When I learned that Mercedes Lackey already had a new book coming out in the Five Hundred Kingdom series, I could not resist adding my name to the list at the library. The Snow Queen by Mercedes Lackey is a reinterpretation of Hans Christian Anderson’s beloved fairy tale by the same name. In Lackey’s retelling, Godmother Aleksia actually assumes the role of the “terrible” Snow Queen and under this guise helps wayward magic souls nearing the dark side by helping them appreciate the love, bounty, etc. they already have at hand. But when a Traditional Snow Queen starts operation next store and the blame of ever winter and entire villages dying is blamed on Aleksia the real story begins.

The Snow Queen is set apart from the other stories in the series mostly because of Godmother Aleksia: prior to becoming a Godmother Aleksia was unwittingly pursuing a Traditional story where she would kill her sister to marry her brother-in-law. Even when she is rescued from this and set in place as the Snow Queen, Aleksia remains concerned how her isolation and solitude makes the dark side in many ways appealing.

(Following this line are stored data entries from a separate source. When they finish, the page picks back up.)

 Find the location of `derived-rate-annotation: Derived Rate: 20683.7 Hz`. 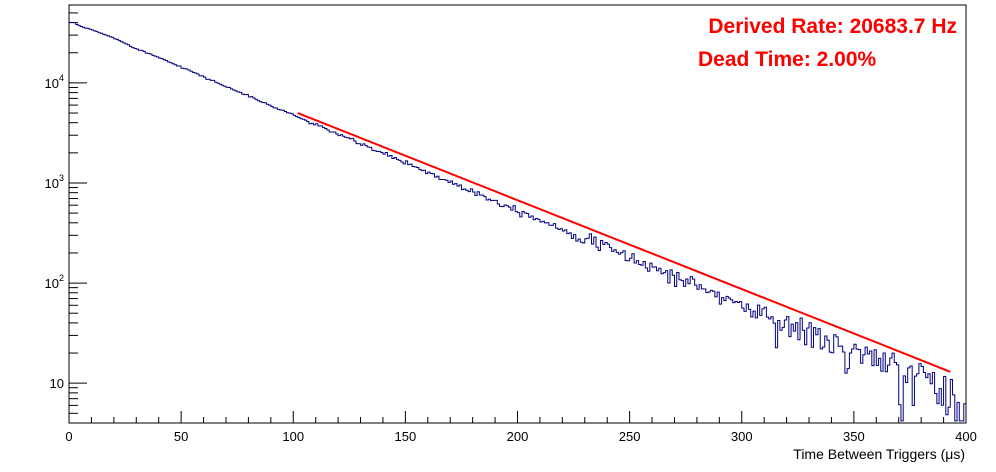

derived-rate-annotation: Derived Rate: 20683.7 Hz is located at coordinates (832, 26).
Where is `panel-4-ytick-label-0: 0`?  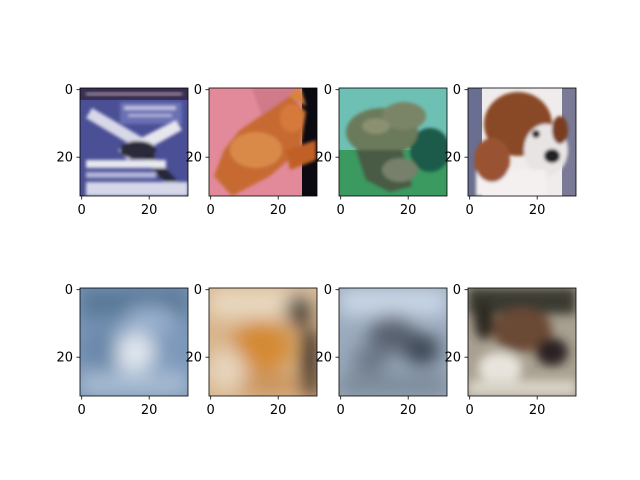 panel-4-ytick-label-0: 0 is located at coordinates (457, 90).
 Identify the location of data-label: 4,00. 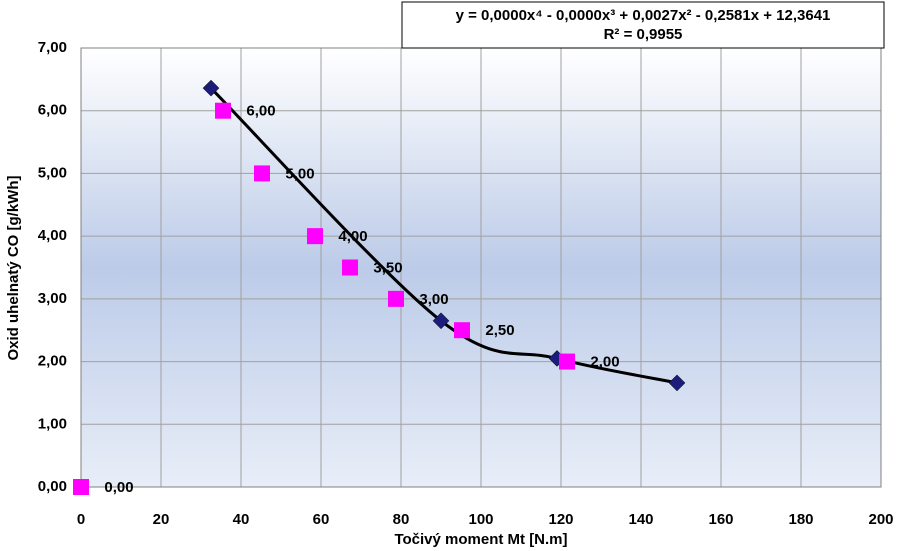
(352, 236).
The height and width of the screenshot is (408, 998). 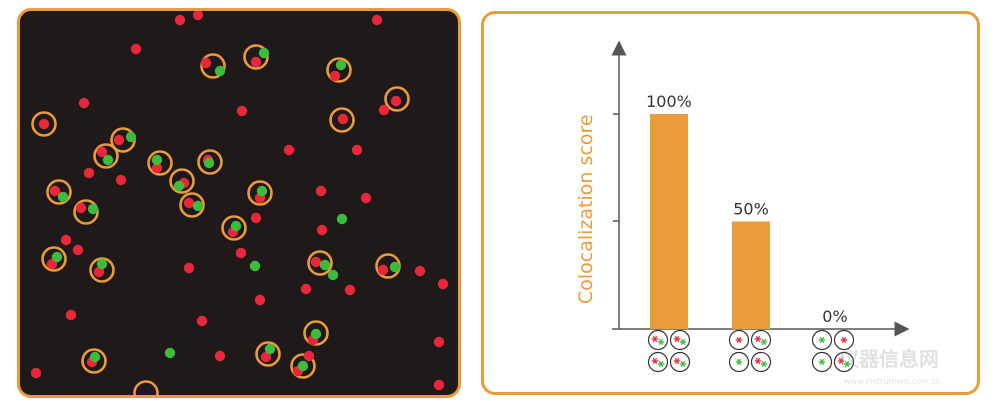 I want to click on data-label-2: 50%, so click(x=751, y=210).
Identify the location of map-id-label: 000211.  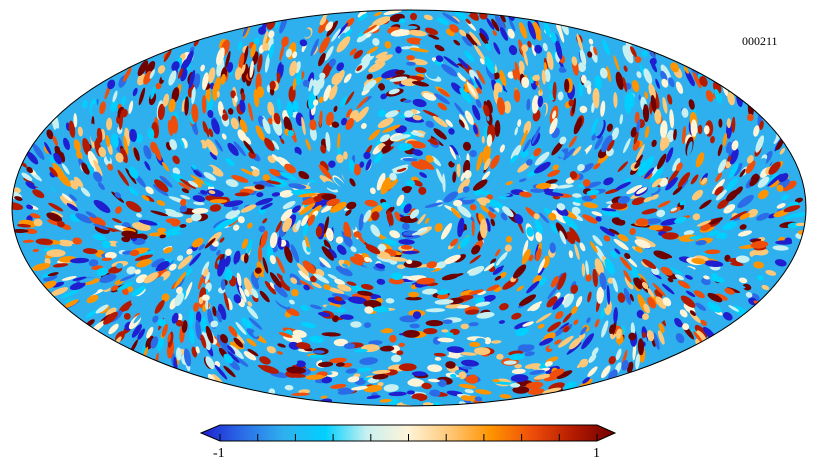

The Snow Queen is an enjoyable summer read and more similar to the first two novels in the series. Oddly enough I keep finding fragments of Terry Pratchett throughout this series, and either Lackey is paying homage to my favorite fantasy writer or I’m looking for him where he doesn’t exist! But the two authors employ some similar ideas when it comes to story telling and tradition.